La procédure a été clôturée par ordonnance en date du 3 juin 2025.
MOTIFS
Il convient de recevoir Me [N] [S], représentant de la SELARL GM, ès qualités de liquidateur judiciaire de la société Mastercoiff, désigné à ses fonctions par jugement du tribunal de commerce d'Antibes du 14 mai 2024, en son intervention volontaire et de la déclarer recevable et bien fondée.
Sur la responsabilité de la société Tosello
La société Mastercoiff recherche la responsabilité de la société Tosello, au titre de son obligation de délivrance édictée à l'article 1719 du code civil et la société Tess Développement, sur le fondement de l'article 1240 du code civil.
Les sociétés appelantes soutiennent que la bailleresse et son mandataire ont été régulièrement informés qu'elles subissaient des dégâts des eaux mais se sont abstenus de prendre les mesures nécessaires et ce, dès le 28 juillet 2017, date de la première réclamation de la SARL Mastercoiff.
Elles font valoir que les mesures proposées tardivement par l'Agence Guynemer étaient notoirement insuffisantes et que la SCI Tosello n'a non seulement fait procéder à aucun travaux significatif mais n'a pas exercé une quelconque contrainte envers la copropriété alors qu'il a finalement pu être établi que les désordres provenaient des parties communes de l'immeuble.
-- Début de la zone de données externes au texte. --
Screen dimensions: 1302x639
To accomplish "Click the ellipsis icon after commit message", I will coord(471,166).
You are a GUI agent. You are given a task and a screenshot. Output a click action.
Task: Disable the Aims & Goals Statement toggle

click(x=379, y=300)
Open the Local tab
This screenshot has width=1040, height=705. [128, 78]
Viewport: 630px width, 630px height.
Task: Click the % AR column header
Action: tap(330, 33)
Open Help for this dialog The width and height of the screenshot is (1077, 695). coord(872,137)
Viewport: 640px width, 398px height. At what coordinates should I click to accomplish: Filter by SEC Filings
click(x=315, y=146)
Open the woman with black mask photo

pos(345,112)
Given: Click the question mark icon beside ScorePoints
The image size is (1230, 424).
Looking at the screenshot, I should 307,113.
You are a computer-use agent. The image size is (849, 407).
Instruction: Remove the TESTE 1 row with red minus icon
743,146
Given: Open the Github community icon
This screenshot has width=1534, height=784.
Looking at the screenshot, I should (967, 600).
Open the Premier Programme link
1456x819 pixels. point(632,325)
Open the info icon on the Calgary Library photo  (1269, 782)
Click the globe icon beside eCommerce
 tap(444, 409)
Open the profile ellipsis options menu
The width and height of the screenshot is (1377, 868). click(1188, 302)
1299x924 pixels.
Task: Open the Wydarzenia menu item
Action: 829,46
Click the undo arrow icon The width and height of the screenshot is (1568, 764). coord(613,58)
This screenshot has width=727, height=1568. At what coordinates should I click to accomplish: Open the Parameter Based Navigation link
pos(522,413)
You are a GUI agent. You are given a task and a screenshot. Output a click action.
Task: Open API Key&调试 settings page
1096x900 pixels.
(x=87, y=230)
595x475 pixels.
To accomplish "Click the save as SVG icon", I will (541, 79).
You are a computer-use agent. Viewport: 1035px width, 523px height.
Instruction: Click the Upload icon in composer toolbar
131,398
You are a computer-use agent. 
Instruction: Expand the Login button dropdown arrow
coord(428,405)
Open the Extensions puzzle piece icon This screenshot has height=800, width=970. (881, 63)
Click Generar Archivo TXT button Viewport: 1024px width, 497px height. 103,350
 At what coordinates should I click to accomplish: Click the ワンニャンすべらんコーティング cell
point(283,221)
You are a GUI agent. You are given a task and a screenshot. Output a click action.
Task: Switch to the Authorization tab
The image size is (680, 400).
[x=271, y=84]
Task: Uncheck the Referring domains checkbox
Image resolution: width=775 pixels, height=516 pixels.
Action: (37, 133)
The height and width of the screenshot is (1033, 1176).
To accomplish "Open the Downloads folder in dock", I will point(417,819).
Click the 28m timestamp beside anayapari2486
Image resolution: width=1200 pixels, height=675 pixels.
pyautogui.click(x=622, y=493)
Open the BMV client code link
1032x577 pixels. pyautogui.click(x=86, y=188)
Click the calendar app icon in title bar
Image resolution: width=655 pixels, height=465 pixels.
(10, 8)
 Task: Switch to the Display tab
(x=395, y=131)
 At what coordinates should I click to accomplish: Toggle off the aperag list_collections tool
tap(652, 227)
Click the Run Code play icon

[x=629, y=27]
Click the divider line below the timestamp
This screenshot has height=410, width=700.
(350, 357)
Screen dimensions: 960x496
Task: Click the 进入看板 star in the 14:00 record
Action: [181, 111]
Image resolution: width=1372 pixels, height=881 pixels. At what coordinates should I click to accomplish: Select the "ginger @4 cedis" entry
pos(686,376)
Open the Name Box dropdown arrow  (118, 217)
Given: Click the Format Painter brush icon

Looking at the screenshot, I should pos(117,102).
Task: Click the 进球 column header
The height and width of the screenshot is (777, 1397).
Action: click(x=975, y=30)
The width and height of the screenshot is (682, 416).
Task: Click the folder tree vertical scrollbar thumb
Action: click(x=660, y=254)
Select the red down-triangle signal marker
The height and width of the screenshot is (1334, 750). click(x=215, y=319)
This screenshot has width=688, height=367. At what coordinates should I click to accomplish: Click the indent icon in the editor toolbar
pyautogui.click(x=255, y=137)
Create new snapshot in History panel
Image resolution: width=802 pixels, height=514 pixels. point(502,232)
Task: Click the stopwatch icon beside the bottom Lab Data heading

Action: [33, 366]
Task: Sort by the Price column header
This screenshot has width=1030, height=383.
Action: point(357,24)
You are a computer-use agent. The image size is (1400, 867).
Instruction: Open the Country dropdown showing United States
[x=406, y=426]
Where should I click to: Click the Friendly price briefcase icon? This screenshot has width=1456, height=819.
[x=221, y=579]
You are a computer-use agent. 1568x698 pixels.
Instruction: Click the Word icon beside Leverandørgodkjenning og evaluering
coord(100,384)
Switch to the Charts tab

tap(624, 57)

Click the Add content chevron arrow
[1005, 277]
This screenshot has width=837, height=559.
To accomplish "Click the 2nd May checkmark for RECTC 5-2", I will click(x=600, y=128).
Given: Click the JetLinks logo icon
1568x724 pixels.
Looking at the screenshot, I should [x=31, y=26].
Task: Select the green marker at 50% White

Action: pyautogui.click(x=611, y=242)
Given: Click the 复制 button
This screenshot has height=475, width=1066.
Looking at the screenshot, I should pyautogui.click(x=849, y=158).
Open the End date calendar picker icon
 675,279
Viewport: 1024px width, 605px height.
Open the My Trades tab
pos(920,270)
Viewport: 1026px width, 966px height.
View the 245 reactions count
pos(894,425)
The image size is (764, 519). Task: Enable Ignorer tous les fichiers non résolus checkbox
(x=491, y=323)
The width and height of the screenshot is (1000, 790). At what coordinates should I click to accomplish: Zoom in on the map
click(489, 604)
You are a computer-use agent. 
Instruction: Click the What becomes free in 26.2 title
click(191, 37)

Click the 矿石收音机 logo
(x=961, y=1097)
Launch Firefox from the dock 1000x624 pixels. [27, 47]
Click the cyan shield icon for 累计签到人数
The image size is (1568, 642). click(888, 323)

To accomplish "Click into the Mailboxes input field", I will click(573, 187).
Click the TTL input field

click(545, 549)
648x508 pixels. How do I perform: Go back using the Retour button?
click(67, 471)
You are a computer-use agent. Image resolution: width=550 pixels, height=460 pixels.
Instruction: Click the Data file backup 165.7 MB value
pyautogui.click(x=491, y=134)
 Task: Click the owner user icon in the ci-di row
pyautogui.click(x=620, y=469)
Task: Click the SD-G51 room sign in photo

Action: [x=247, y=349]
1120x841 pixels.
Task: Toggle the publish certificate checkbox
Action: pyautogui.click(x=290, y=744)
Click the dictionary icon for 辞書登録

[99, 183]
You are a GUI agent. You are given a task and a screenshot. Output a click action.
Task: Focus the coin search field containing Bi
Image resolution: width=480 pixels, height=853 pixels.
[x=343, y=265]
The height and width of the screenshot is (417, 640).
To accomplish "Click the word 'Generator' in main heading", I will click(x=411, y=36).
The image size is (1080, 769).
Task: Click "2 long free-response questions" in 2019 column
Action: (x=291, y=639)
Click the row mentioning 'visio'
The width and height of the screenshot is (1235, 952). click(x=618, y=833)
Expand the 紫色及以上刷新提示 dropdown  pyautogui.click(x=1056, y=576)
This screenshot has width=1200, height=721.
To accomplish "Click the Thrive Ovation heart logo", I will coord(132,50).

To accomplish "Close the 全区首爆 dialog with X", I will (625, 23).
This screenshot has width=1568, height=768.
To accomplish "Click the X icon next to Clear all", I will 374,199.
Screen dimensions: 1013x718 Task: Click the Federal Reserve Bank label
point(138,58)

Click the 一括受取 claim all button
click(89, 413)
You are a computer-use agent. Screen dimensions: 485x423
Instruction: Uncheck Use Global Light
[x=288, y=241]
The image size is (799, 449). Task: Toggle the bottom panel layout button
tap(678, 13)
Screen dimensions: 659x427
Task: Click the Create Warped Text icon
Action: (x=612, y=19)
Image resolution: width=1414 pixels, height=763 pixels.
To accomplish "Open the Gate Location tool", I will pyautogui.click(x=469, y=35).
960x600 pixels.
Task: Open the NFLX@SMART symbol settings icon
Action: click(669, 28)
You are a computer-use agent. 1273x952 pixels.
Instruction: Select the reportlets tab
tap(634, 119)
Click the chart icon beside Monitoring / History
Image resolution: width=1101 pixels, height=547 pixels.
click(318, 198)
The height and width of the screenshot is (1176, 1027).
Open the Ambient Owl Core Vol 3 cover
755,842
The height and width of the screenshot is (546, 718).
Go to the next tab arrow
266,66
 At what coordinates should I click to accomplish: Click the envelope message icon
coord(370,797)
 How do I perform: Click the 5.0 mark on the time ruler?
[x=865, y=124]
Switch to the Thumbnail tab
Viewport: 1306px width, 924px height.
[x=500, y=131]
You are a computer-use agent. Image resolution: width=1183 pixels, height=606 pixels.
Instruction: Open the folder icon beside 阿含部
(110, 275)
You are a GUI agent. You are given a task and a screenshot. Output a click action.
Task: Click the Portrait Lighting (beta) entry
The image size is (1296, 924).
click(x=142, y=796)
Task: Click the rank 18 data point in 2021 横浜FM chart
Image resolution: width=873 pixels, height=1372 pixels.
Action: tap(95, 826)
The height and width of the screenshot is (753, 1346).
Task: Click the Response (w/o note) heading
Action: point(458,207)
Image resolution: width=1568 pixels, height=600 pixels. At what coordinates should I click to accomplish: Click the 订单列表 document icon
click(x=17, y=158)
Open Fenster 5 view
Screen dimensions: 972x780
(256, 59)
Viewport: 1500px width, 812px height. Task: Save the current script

Elles considèrent que le bailleur ne peut se retrancher derrière le fait que les désordres affectent les parties communes pour s'exonérer de sa responsabilité.
La société Tosello conteste une telle analyse rappelant qu'à la lecture du procès-verbal de constat d'entrée du 1er juin 2016, le local commercial était en bon état, aucune réserve n'ayant été émise par la locataire, étant précisé que celle-ci a effectué des travaux d'aménagement lors de la prise de possession des lieux.
Se prévalant des différentes clauses du bail, elle fait valoir que:
- les sociétés appelantes ne démontrent pas que les travaux à effectuer pour remédier aux désordres ne résultent pas d'une inexécution par le locataire de son obligation d'entretien, dès lors qu'en sa qualité de bailleresse, elle n'est tenue que des grosses réparations au sens de l'article 606 du code civil, l'origine des infiltrations n'étant pas établie en l'espèce,
- elle justifie, par l'intermédiaire de son mandataire, ne pas être restée inactive et avoir tenté de résoudre les désordres, y compris envers le syndic et il appartenait aux appelantes d'en tirer les conséquences,
- la société Mastercoiff n'a pas informé son bailleur ni de l'existence de difficultés liées à la présence d'eau dans les locaux à compter de juillet 2017, ni des suites données par son assureur suite à sa saisine le 28 juillet 2017, la première réclamation qui lui a été adressée datant d'octobre 2018, attestant d'une grande passivité de la preneuse.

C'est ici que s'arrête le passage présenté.